§ What the task asks:
Reproduce, exactly and in full, only the lines below from the one containing "Task: Like the comment with 11 likes" through the one containing "Task: Collapse the Firewall submenu arrow".

§ Input records:
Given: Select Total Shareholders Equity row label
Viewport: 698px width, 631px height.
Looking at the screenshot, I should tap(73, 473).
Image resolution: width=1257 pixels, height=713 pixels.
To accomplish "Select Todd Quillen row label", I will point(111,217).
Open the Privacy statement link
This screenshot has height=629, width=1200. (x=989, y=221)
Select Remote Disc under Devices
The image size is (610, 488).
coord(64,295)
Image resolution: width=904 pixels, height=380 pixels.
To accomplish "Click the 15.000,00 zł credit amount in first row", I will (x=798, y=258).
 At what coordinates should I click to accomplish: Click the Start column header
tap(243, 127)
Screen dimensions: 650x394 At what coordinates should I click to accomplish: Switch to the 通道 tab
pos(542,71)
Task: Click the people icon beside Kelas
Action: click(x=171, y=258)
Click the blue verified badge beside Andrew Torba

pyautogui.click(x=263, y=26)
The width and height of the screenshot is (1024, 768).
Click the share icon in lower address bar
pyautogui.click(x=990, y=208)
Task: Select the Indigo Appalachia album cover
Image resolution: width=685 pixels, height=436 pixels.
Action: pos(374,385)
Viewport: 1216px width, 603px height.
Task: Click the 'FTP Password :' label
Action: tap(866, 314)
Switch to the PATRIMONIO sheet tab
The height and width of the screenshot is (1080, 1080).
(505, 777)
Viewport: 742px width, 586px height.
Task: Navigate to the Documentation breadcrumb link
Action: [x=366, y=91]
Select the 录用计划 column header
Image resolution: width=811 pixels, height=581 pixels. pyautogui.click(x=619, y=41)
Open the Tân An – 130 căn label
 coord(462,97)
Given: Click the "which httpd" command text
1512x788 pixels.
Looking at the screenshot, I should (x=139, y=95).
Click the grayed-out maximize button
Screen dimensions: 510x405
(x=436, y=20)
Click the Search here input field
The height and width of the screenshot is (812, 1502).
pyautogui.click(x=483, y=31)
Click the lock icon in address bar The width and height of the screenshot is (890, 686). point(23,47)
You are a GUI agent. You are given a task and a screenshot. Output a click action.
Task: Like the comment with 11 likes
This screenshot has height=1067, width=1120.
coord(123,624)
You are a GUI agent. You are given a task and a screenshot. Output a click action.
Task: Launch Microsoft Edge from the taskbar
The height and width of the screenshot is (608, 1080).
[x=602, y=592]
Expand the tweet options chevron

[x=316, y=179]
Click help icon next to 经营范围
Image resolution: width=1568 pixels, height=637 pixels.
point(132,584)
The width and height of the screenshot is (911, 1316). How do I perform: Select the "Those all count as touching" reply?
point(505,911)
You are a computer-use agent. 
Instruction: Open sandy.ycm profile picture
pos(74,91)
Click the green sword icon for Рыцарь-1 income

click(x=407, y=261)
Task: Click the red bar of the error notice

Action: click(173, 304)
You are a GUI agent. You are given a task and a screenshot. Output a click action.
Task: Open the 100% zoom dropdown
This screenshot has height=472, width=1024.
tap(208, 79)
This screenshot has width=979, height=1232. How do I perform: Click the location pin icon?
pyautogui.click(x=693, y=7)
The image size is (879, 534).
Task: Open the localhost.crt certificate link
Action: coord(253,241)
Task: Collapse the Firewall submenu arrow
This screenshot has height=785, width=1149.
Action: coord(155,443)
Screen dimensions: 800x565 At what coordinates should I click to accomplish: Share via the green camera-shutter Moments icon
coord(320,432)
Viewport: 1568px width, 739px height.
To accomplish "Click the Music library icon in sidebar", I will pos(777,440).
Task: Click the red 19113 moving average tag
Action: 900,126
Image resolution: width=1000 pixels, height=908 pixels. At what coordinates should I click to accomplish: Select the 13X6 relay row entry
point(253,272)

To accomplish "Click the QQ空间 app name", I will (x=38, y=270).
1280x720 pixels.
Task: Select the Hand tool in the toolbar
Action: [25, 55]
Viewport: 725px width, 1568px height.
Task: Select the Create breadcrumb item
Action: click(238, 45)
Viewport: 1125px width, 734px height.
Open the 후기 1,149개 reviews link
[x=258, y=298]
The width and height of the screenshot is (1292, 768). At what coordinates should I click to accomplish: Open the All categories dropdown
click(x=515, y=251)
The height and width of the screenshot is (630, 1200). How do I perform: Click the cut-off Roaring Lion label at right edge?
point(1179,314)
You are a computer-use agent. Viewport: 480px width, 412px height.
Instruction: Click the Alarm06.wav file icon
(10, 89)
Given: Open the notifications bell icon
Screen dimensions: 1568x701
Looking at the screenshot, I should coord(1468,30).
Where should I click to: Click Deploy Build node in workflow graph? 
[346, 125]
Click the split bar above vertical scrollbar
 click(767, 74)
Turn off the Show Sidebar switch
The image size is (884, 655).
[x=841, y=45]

§ Solution for this problem:
Task: Like the comment with 11 likes
This screenshot has height=1067, width=1120.
coord(123,624)
You are a GUI agent. You are given a task and a screenshot. Output a click action.
Task: Launch Microsoft Edge from the taskbar
The height and width of the screenshot is (608, 1080).
[x=602, y=592]
Expand the tweet options chevron

[x=316, y=179]
Click help icon next to 经营范围
Image resolution: width=1568 pixels, height=637 pixels.
point(132,584)
The width and height of the screenshot is (911, 1316). How do I perform: Select the "Those all count as touching" reply?
point(505,911)
You are a computer-use agent. 
Instruction: Open sandy.ycm profile picture
pos(74,91)
Click the green sword icon for Рыцарь-1 income

click(x=407, y=261)
Task: Click the red bar of the error notice

Action: click(173, 304)
You are a GUI agent. You are given a task and a screenshot. Output a click action.
Task: Open the 100% zoom dropdown
This screenshot has height=472, width=1024.
tap(208, 79)
This screenshot has width=979, height=1232. How do I perform: Click the location pin icon?
pyautogui.click(x=693, y=7)
The image size is (879, 534).
Task: Open the localhost.crt certificate link
Action: coord(253,241)
Task: Collapse the Firewall submenu arrow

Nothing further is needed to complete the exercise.